Ce qui frappe d’emblée dans ses compositions, c’est cette méthode de superposition et d’accumulation. Thiriez construit ses toiles comme des archéologues reconstruisent une civilisation : par strates successives, chaque couche révélant et dissimulant simultanément la précédente. Il juxtapose avec une précision clinique des éléments figuratifs et des gestes abstraits pour créer un équilibre nouveau, fragile et puissant à la fois. Si vous regardez attentivement ses tableaux, vous remarquerez qu’ils fonctionnent comme des récits visuels à multiples entrées. Comme il l’affirme lui-même : “La vie est une accumulation d’expériences et de sentiments. C’est en partant de cette idée que j’ai trouvé un processus de création dans ma peinture. L’idée est de superposer des éléments et des styles différents pour créer un nouvel équilibre” [1].
Cette technique narrative de superposition n’est pas sans rappeler les mécanismes analysés par Vladimir Propp dans sa “Morphologie du conte”. L’écrivain et linguiste russe décortique la structure des contes folkloriques pour en révéler les invariants et les fonctions narratives communes, exactement comme Thiriez déstructure et reconstruit les récits visuels de l’enfance. Dans son essai fondateur, Propp identifie trente-et-une fonctions narratives récurrentes qui, assemblées différemment, produisent la totalité des contes populaires. N’est-ce pas précisément ce que fait notre artiste français installé à Budapest, en manipulant des motifs récurrents, enfants, animaux, broderies, éléments naturels, pour créer des récits picturaux qui résonnent universellement avec notre inconscient collectif ? [2]

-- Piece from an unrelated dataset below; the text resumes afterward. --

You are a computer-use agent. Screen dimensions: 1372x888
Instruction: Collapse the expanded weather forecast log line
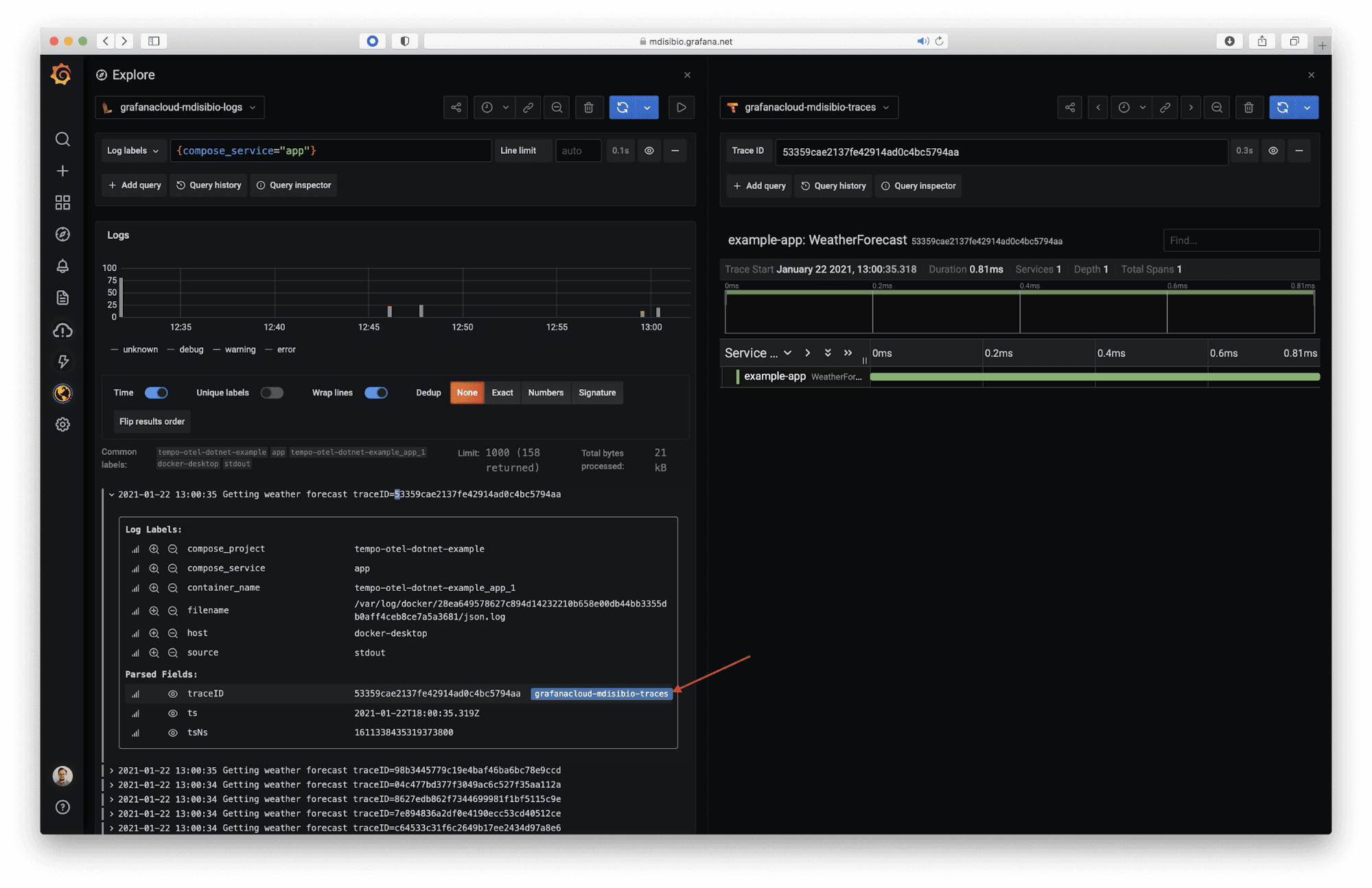[111, 494]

Ce qui distingue Thiriez, c’est sa capacité à créer des oeuvres qui fonctionnent comme des prologues plutôt que comme des histoires complètes. C’est d’ailleurs le titre qu’il a donné à une de ses séries majeures : “Prologue”. Avec un sens aigu de l’ellipse narrative, il nous offre des fragments, des amorces, des situations en suspens qui invitent le spectateur à compléter l’histoire. Les enfants qu’il peint, souvent inspirés de photographies anciennes, semblent figés dans un instant particulier, entre l’innocence et la connaissance, entre la protection du foyer et l’inconnu du monde extérieur. Cette approche crée une tension narrative palpable, qui active immédiatement notre propre imaginaire.
Observez par exemple son oeuvre “The boy from the neighborhood” (2018). On y découvre un groupe d’enfants souriants et un garçon traité de manière plus abstraite, apparemment moins à l’aise que les autres. Un enfant pointe du doigt vers quelque chose hors-champ, un élément invisible qui semble avoir effrayé les oiseaux représentés sur la toile. Cette ligne jaune qui traverse la composition comme une construction géométrique temporaire, suspendue au-dessus d’un marécage onirique, agit comme un signe avant-coureur, un présage peut-être, ou simplement une frontière entre deux mondes. Le tableau tout entier devient une question sans réponse, un mystère délibérément irrésolu.
J’ai souvent pensé que la grande littérature avait cette capacité de nous ramener à des sentiments primaires, à ces émotions fondamentales que nous avons tous expérimentées mais dont nous avons perdu la mémoire vive. Marcel Proust, avec sa madeleine trempée dans le thé, n’a rien fait d’autre que de nous rappeler la puissance de ces réminiscences. Les peintures de Thiriez fonctionnent exactement de la même manière, comme des madeleines visuelles qui déclenchent une cascade de souvenirs personnels. L’art de Proust, comme celui de Thiriez, réside dans cette capacité à faire surgir, par un détail apparemment insignifiant, tout un monde enfoui, à rendre présent ce qui était absent, à transformer l’intime en universel.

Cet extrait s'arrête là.